Adding your example to the documentation

Now that your notebook is polished, follow these steps to include it in the notebooks gallery:

  1. Save your notebook in the right location.

  • Create a subfolder inside the notebooks/ directory to contain your example.

  • Example: this file is located at notebooks/tutorial/tutorial.ipynb.

  1. Add notebook to the gallery.

  • Append your notebook filename (without .ipynb) to docs/gallery_header.rst.

  • Example: this notebook is tutorial.ipynb, so tutorial is appended to docs/gallery_header.rst.

Important note: If a name conflict exists, rename your notebook.

  1. Make sure the docs build with no error.

  • Run:

SPHINXOPTS="-W --keep-going -n" pixi run -e docs python-docs
  • Ensure there are no errors.

  • Open docs/_build/html/index.html in a browser and confirm your notebook appears in the gallery.
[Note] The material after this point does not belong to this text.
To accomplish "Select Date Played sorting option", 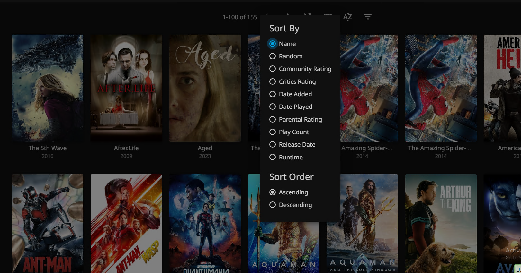I will pos(273,107).
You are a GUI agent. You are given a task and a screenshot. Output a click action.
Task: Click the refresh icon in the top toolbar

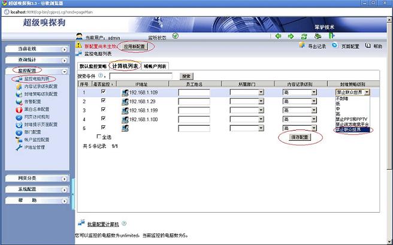pyautogui.click(x=304, y=36)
  1. Submit your notebook.

  • If everything works, open a Pull Request (PR) to add your example! 🎉

  1. Getting help.

  • If you have any questions or following these instructions does not work, please ask!

Example Notebook

Below is an example notebook. This section of the notebook was adapted from the shear current example, formatted using the steps above.

# include imports first, in one cell
from mantaray.core import single_ray
import numpy as np
import xarray as xr
import matplotlib.pyplot as plt

Create and display bathymetry dataset based on a step function.

# Create Bathymetry
NX = 300
NY = 100
dl = 50
xs = np.arange(0, NX) * dl
ys = np.arange(0, NY) * dl
xss, yss = np.meshgrid(xs, ys)
coords = xss * yss
depth_max = 140
d_depth = 20
n_shelfs = 6
depth = depth_max - np.floor(np.linspace(0, n_shelfs, NX, endpoint=False)) * d_depth
bathymetry = depth * np.ones((len(ys), len(xs)))
fig, ax = plt.subplots()
depth = ax.contourf(xss, yss, bathymetry)
cbar = fig.colorbar(depth)
cbar.ax.set_ylabel("Depth [m]")
plt.show()
_images/tutorial_4_0.png

Save bathymetry data as netcdf3 file.

bathymetry_array = xr.Dataset(
    data_vars={"depth": (("y", "x"), bathymetry)},
    coords={"x": ("x", np.float64(xs)), "y": ("y", np.float64(ys))},
)
bathymetry_array.to_netcdf(path="bathymetry.nc", format="NETCDF3_CLASSIC")

Create null current and save it as netcdf3 file.

null_current = xr.Dataset(
    data_vars={
        "u": (("x", "y"), np.zeros_like(coords).T),
        "v": (("x", "y"), np.zeros_like(coords).T),
    },
    coords={"y": ys, "x": xs},
)
null_current.to_netcdf(path="null_current.nc", format="NETCDF3_CLASSIC")

Define the initial ray tracing parameters for this example.

# Define wave number
k = 2 * np.pi / 20000  # lambda = 100m
phi0 = 20 * np.pi / 180  # phi0 = 25 degrees from x axis
kx = k * np.cos(phi0)
ky = k * np.sin(phi0)
omega = np.sqrt(depth_max * 9.81) * k

# Define ray initial positon
x0 = 50  # Offset from 0 by 1 step
y0 = 500

Run single_ray to simulate your initial ray.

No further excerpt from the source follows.